Jouant sur vos émotions et sur certains biais cognitifs, de nombreux réseaux sociaux et start-ups sont passés maîtres dans l’art de vous faire agir à votre insu. On ne parle alors plus de bénéfice utilisateur mais de manipulation. Un des premiers leviers est de jouer sur la rareté, une astuce vieille comme Hérode, pour vous pousser à l’achat… Sur le site Booking.com, par exemple, lorsque vous recherchez un hôtel, le message suivant apparaît assez rapidement : “ X personnes regardent cette page”. Puis, plus bas, alors qu’une offre avantageuse vous est proposée : “Plus que deux chambres disponibles à vos dates”. Par crainte de voir s’échapper cette bonne affaire, vous cliquez et la vente est conclue.

Même logique avec le « confirmshaming ». Vous surfez sur un site de mode et l’inscription à une newsletter « bons plans » vous est proposée. Vous hésitez car vous en recevez déjà des dizaines… que vous ne lisez pas. Le pop-up vous propose deux options : « Oui, je m’abonne » et « Non merci, je préfère payer le prix fort ». Cette deuxième option vous interpelle. Vous réfléchissez… puis vous vous abonnez. Cette petite phrase a généré en vous un sentiment de honte, la honte de refuser une pareille offre. Vous vous êtes senti(e) humilié(e) au simple fait de penser que vous pourriez faire partie de cette masse d’imbéciles qui payent le prix fort pour leurs vêtements. Franchement, où aviez-vous la tête ?
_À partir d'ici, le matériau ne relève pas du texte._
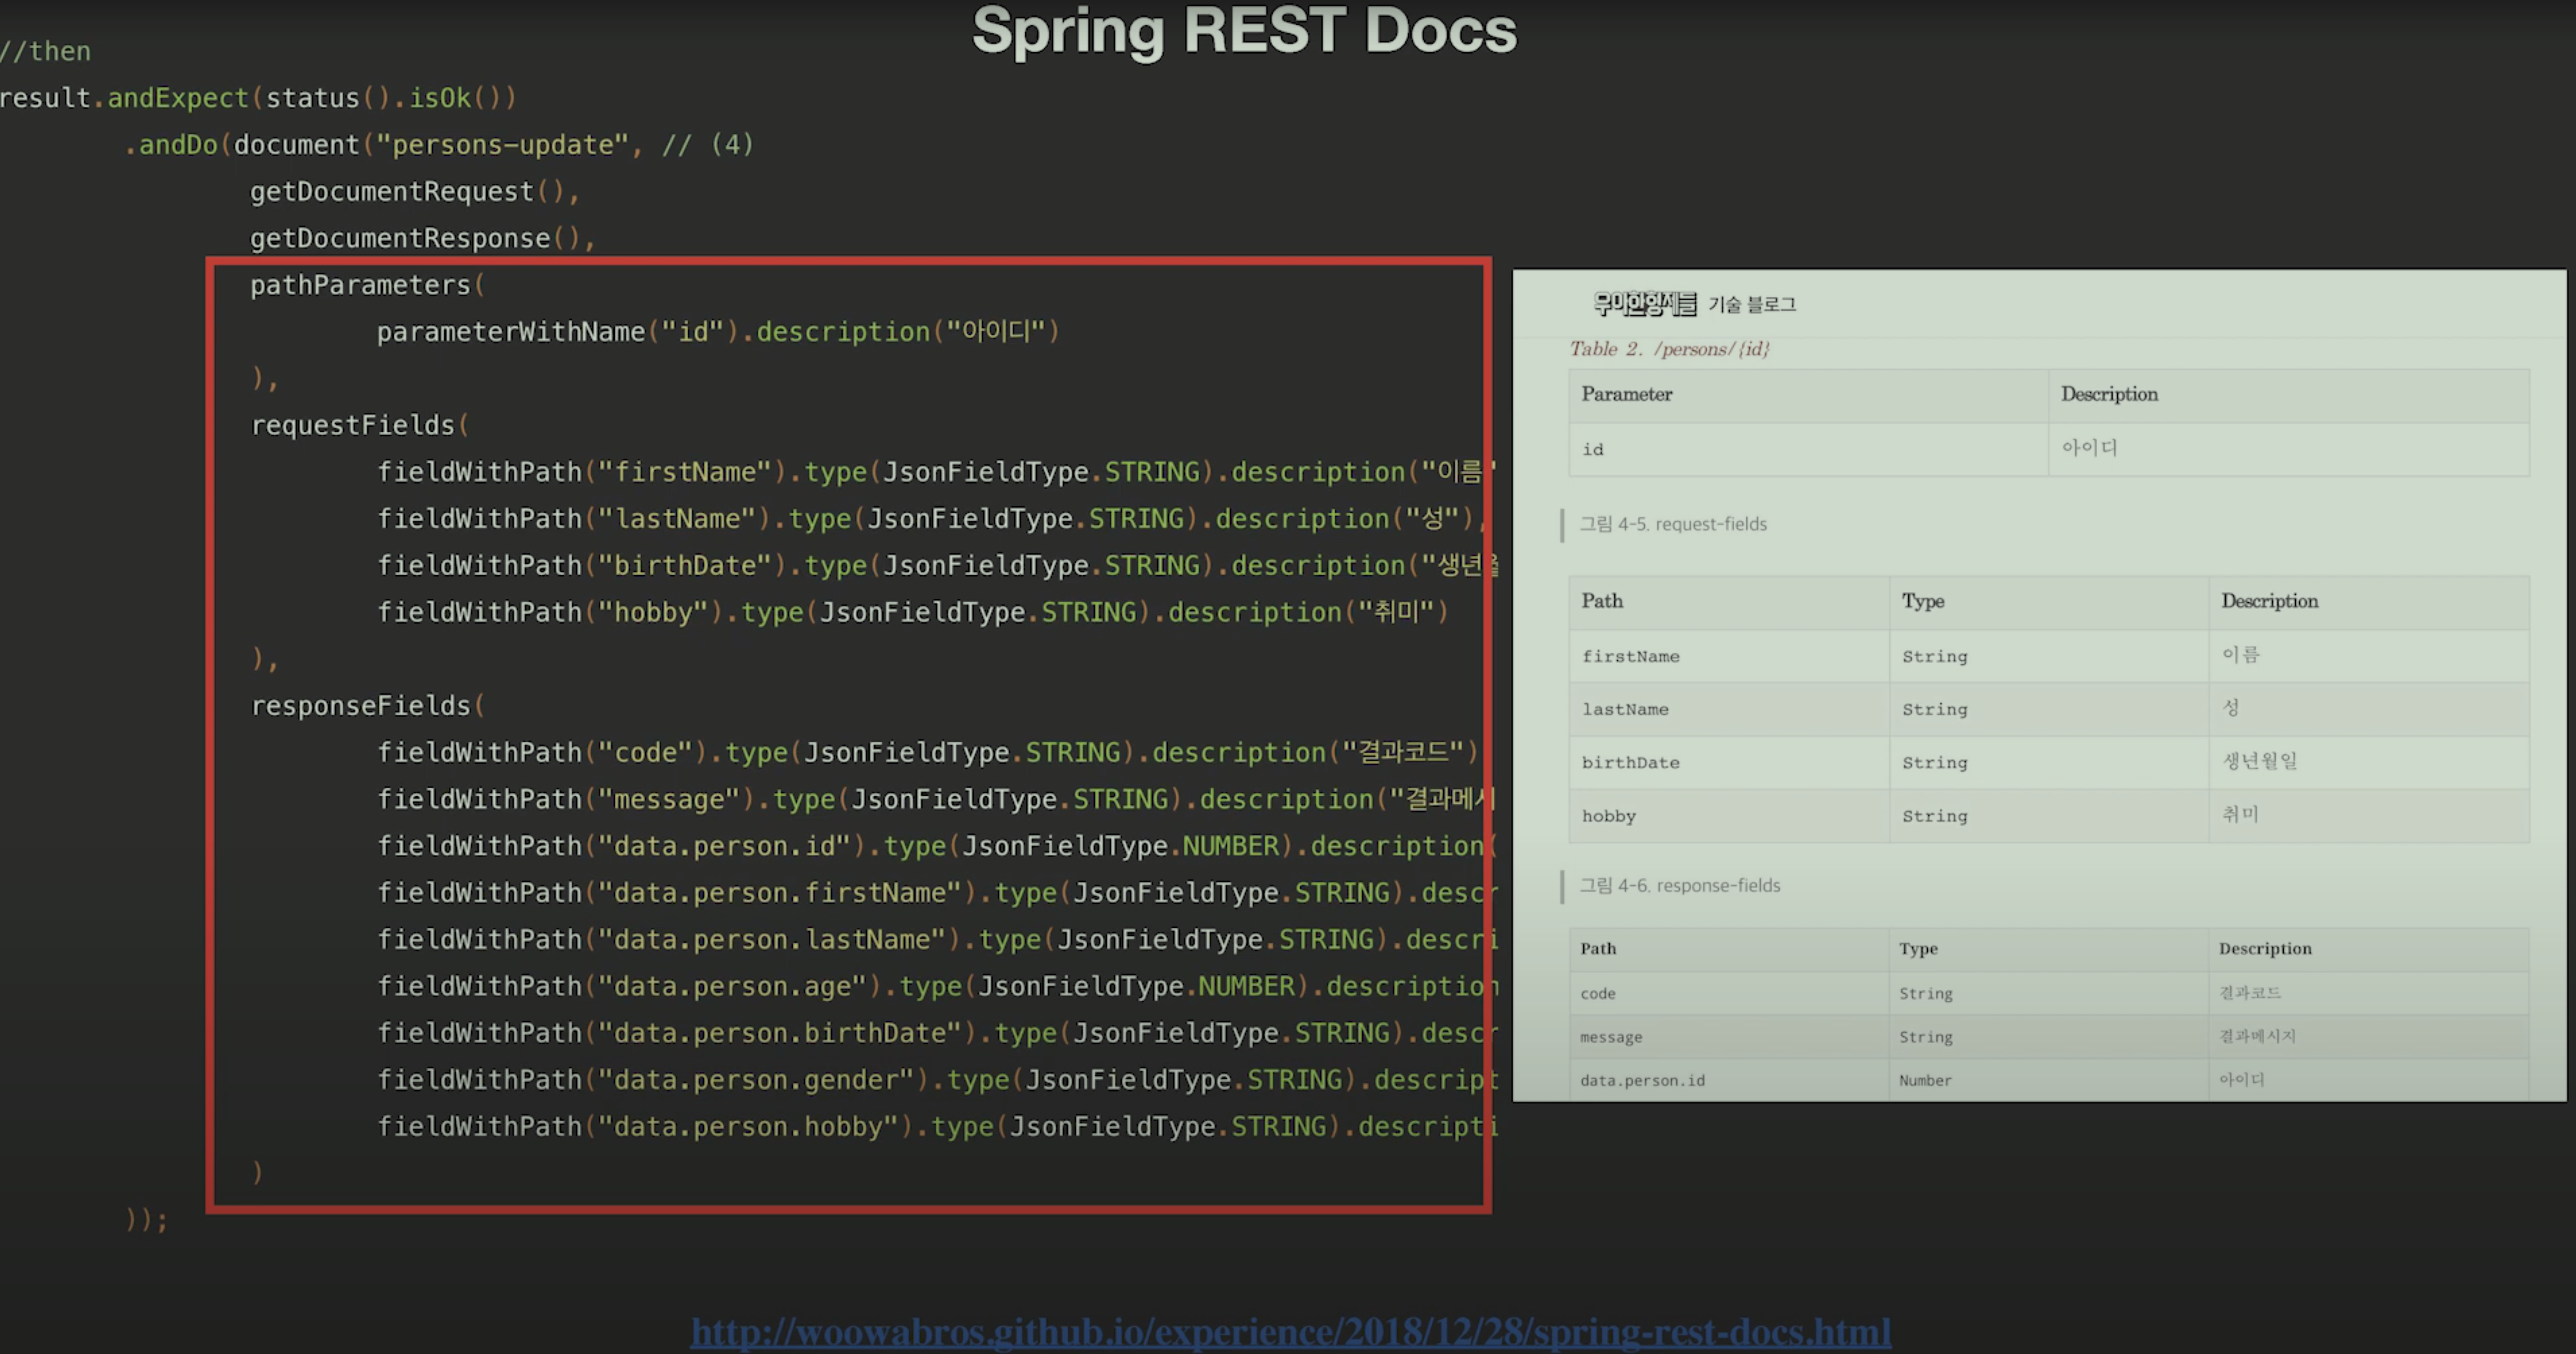Open the woowabros spring-rest-docs link
Viewport: 2576px width, 1354px height.
point(1290,1331)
Vous reprendrez bien une petite dose de dopamine ?

Certaines applications vous envoient de très nombreuses notifications. Leur but est de générer en vous la production d’un taux suffisant de dopamine pour que vous y reveniez… le plus rapidement possible. Car la dopamine, également appelée hormone du bonheur, crée au fil du temps une addiction dont il est difficile de se défaire.

En multipliant les notifications au sein de leurs applications, les réseaux sociaux nous alertent aussi sur le caractère très urgent de suivre les dernières actualités et interactions de nos amis, exploitant ainsi un autre biais cognitif : notre aversion à la perte. C’est la raison d’être des « stories » disponibles pendant un temps limité, nous incitant à les consulter rapidement, au risque de passer à côté d’une information ou d’un événement important. Les exemples sont très fréquents et de nombreux utilisateurs se font piéger.

Alors, pour rester vigilant, on ne serait trop vous recommander de relire les ouvrages de Christophe André sur la pleine conscience, de regarder le ciel (et les étoiles, s’il y en a) et vous verrez qu’en quelques jours déjà, on arrive à décrocher. #vachercherbonheur.